Perhaps predictably, the easy availability of drugs was a major concern:

Forty per cent of prisoners told us it was easy to get drugs, the MDT programme was flawed and there were indications that the use of new psychoactive substances such as ‘Spice’, which were not easily detectable, was common. One in 10 prisoners told us they had developed a drug problem in the prison.
Spice: in common use

As is often the case where you find drugs so freely in use in prison you will also find violence, bullying, intimidation and debt, as well as pressure to smuggle contraband into the establishment, both applied to inmates and their families back in the community. Because the newer synthetic substances aren’t identified during routine mandatory testing, the risks of taking them and getting caught are much lower.

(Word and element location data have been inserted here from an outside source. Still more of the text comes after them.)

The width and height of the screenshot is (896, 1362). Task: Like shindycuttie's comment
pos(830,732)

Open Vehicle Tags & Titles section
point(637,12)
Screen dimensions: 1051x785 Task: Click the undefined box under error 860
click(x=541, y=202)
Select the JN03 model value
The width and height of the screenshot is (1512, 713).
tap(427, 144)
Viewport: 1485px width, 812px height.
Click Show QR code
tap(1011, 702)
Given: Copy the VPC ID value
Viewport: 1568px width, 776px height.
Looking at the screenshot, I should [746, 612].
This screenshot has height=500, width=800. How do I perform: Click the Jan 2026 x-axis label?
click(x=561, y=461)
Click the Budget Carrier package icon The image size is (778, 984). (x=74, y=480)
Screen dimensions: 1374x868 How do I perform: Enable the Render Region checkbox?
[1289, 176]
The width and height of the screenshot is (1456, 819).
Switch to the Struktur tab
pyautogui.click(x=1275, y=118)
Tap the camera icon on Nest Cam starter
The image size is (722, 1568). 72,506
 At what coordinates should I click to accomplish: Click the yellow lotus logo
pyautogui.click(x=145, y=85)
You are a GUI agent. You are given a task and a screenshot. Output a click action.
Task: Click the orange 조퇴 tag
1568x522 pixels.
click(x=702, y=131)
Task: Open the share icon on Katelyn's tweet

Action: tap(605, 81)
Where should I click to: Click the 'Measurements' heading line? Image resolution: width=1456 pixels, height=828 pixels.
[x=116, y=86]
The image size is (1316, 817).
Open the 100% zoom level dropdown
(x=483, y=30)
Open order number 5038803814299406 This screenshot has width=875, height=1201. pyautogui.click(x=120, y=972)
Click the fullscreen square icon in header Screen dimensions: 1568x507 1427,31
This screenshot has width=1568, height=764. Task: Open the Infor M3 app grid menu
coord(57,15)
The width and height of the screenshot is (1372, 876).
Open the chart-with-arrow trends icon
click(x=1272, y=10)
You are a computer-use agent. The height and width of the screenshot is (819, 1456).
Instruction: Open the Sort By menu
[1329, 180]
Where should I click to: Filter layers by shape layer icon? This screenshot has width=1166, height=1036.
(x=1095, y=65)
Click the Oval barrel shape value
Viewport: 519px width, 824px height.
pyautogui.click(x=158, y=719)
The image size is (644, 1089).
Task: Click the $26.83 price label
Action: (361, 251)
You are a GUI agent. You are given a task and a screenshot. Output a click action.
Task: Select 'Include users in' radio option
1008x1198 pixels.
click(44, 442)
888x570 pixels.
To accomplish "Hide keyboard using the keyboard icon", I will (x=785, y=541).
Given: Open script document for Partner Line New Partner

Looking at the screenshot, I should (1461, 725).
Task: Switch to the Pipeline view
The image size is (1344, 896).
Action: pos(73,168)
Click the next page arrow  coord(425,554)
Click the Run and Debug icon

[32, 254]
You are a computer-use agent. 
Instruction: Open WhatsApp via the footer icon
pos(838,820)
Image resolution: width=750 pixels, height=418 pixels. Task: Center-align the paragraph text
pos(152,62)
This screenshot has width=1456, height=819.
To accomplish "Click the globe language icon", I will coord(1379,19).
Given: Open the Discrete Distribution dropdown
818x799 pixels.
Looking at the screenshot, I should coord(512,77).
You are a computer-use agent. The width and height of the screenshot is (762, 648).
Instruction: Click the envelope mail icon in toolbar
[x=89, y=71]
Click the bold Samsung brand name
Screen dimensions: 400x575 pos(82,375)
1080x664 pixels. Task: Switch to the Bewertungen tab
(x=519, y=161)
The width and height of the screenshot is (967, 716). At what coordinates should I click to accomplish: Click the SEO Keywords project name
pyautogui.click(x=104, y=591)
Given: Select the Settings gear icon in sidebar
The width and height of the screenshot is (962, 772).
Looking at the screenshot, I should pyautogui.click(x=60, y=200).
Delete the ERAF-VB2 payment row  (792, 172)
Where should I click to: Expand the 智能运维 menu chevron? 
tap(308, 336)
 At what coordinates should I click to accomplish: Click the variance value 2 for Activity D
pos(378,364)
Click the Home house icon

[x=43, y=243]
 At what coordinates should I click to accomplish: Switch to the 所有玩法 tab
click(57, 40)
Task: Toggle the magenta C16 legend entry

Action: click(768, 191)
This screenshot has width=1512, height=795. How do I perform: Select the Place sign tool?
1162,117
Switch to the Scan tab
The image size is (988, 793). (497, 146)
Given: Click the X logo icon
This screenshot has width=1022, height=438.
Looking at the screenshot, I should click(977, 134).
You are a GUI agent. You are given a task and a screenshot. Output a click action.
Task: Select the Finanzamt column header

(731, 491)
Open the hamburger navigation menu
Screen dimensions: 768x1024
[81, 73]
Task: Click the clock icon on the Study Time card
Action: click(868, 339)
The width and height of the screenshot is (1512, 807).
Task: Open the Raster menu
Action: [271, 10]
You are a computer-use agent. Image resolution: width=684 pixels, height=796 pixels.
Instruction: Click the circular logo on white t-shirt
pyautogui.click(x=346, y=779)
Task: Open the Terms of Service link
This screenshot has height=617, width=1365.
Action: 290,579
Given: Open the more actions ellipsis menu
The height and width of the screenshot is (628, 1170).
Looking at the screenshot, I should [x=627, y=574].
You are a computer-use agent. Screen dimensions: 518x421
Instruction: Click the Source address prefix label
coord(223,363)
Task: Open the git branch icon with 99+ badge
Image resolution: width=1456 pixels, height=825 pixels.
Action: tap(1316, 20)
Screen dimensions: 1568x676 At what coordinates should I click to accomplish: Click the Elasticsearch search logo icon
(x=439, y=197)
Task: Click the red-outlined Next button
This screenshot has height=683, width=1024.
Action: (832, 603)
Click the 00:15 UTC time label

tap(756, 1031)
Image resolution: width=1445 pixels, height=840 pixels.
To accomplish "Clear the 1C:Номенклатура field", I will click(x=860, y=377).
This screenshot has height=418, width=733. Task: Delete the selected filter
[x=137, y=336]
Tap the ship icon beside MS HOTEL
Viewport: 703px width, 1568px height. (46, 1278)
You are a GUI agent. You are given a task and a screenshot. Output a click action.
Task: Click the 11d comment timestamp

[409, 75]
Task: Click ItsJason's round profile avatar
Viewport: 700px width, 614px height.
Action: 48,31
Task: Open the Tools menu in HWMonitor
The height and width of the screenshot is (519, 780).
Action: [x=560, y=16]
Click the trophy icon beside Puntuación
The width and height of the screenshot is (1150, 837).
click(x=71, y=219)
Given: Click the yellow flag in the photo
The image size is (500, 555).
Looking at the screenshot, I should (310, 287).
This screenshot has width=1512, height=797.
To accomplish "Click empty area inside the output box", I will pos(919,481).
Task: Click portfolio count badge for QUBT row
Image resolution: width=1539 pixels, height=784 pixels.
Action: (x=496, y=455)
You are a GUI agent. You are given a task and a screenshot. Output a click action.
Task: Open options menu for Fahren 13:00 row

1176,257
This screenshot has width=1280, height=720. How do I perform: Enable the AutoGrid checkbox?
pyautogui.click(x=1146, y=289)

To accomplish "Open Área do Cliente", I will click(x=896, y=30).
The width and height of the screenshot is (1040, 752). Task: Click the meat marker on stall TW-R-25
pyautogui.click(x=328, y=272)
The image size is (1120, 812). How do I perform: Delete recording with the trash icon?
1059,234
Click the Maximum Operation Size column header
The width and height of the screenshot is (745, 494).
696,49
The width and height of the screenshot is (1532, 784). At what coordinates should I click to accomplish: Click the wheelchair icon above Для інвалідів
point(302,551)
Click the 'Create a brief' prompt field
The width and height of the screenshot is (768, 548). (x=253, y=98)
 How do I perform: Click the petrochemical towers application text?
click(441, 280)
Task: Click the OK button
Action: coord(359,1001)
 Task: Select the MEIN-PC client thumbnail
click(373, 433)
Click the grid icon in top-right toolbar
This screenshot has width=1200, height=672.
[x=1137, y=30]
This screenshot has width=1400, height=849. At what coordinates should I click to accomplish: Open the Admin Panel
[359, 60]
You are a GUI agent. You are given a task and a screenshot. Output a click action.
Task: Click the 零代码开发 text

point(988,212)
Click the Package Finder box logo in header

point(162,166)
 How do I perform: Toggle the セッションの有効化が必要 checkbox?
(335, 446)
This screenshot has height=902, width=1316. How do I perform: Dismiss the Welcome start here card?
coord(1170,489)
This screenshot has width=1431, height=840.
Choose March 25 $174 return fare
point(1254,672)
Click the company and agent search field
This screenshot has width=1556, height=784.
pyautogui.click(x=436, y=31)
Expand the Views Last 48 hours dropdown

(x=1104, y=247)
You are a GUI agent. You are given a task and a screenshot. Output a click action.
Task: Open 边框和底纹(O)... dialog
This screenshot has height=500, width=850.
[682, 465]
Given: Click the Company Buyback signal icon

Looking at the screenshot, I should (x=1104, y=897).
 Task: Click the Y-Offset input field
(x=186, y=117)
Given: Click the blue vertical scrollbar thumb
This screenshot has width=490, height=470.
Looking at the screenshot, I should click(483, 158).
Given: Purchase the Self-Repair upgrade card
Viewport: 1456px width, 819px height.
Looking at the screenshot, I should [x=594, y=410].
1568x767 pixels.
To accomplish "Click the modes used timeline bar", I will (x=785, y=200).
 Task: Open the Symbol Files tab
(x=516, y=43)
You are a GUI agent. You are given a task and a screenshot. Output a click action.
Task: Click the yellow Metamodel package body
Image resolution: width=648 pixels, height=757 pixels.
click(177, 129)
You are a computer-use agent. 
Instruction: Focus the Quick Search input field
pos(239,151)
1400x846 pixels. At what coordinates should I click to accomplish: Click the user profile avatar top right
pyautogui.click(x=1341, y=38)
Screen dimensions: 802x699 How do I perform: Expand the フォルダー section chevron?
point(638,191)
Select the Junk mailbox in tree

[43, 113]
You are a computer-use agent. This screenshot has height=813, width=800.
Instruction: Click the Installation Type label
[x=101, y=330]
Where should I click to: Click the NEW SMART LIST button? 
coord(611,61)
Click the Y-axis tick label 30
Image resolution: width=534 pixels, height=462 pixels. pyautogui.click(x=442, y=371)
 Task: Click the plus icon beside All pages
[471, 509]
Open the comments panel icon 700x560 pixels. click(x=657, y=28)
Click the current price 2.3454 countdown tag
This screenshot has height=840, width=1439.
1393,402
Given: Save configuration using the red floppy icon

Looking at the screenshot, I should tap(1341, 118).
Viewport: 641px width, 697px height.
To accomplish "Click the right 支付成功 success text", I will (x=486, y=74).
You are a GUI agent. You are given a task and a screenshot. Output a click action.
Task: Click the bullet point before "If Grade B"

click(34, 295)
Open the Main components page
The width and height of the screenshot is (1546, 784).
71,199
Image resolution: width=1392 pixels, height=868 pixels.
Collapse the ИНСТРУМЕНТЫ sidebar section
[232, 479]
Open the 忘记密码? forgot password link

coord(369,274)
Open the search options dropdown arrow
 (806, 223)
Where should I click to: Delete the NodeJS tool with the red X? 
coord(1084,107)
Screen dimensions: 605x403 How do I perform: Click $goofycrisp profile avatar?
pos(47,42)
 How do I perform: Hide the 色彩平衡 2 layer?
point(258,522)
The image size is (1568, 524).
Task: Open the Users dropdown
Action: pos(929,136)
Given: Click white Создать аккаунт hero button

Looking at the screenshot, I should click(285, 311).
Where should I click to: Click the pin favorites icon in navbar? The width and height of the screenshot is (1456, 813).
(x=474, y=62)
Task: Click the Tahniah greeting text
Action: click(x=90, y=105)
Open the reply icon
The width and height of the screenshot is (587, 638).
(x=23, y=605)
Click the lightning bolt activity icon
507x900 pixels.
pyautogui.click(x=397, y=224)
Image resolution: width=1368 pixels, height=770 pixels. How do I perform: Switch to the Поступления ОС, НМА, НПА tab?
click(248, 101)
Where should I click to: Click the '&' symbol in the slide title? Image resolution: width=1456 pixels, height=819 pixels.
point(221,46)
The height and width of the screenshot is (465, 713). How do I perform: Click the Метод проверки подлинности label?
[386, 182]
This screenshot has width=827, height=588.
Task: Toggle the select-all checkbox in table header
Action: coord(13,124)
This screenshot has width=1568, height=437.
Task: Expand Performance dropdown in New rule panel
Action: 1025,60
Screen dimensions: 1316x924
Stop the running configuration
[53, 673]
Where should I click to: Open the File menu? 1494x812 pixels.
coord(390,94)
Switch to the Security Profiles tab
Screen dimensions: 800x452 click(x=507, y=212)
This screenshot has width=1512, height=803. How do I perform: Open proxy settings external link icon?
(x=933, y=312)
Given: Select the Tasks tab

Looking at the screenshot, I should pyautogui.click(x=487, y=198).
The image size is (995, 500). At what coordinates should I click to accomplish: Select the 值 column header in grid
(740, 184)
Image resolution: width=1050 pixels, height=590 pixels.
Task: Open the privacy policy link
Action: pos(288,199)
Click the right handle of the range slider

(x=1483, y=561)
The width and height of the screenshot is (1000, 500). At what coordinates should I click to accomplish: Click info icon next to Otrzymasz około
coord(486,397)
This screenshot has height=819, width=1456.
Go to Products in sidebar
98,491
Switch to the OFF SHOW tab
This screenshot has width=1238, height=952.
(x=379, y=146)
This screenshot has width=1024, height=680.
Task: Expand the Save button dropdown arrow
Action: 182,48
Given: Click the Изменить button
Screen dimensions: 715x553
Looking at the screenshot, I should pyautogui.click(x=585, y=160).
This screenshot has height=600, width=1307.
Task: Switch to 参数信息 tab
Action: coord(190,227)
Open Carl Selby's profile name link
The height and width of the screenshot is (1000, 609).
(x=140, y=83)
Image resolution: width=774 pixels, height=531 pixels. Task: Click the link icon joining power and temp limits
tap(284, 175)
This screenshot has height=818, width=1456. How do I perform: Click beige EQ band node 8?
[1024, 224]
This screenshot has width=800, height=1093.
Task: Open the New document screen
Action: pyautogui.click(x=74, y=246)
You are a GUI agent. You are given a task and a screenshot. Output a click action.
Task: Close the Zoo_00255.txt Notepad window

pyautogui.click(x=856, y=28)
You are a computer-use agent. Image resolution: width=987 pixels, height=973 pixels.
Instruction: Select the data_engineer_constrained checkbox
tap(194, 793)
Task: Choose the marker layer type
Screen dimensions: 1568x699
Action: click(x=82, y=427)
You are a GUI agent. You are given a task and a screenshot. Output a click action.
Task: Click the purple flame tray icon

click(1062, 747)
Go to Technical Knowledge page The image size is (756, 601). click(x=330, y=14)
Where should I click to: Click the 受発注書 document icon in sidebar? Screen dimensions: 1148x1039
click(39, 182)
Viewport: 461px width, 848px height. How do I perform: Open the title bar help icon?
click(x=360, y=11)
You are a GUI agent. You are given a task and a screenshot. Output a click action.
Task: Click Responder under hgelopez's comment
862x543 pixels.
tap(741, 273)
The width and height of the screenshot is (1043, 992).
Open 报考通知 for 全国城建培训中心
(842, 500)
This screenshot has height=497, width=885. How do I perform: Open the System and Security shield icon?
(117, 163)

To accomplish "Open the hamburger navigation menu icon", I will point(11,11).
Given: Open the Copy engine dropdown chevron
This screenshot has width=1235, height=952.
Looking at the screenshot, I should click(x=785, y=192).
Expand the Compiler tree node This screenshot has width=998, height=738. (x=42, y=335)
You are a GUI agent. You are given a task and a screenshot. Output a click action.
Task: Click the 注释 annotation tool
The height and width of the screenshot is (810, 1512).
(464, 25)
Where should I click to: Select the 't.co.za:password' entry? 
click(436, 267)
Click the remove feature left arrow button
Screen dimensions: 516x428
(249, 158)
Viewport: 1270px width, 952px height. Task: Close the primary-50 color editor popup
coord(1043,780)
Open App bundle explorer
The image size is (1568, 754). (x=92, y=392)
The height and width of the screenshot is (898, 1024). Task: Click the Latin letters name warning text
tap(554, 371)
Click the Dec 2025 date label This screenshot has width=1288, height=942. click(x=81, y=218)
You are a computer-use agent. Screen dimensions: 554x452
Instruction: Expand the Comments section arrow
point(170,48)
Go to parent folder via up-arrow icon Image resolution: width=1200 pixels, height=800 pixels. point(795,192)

What is particularly shocking, however, is the rapid descent into violence, fear and chaos since the previous HMIP inspection report back in March 2012 when the prison was stated to be “well run” and “reasonably safe”, even though the establishment was at that time already 300 prisoners over its normal capacity. Why have things gone so wrong so quickly?

Reading the latest report, it seems clear that the key problems are operational and primarily down to inadequate staffing when the prison remains well over its certified capacity. Responsibility for this dangerous situation has to be laid firmly at the door of the MOJ and its political leadership.

This is all pretty damning and yet the MPs on the Justice Committee and the general public are calmly assured that there is no crisis of any kind in our prisons. Of course, there are “challenges” (the weasel word preferred by politicians and bureaucrats who don’t like to acknowledge that there are problems), but there is no impending disaster on the horizon. I’m not sure whether it is the complacency or the casual denial of reality that shocks most. Perhaps it’s a combination of both, with more than a dash of arrogance, nastiness and contempt thrown in for good measure.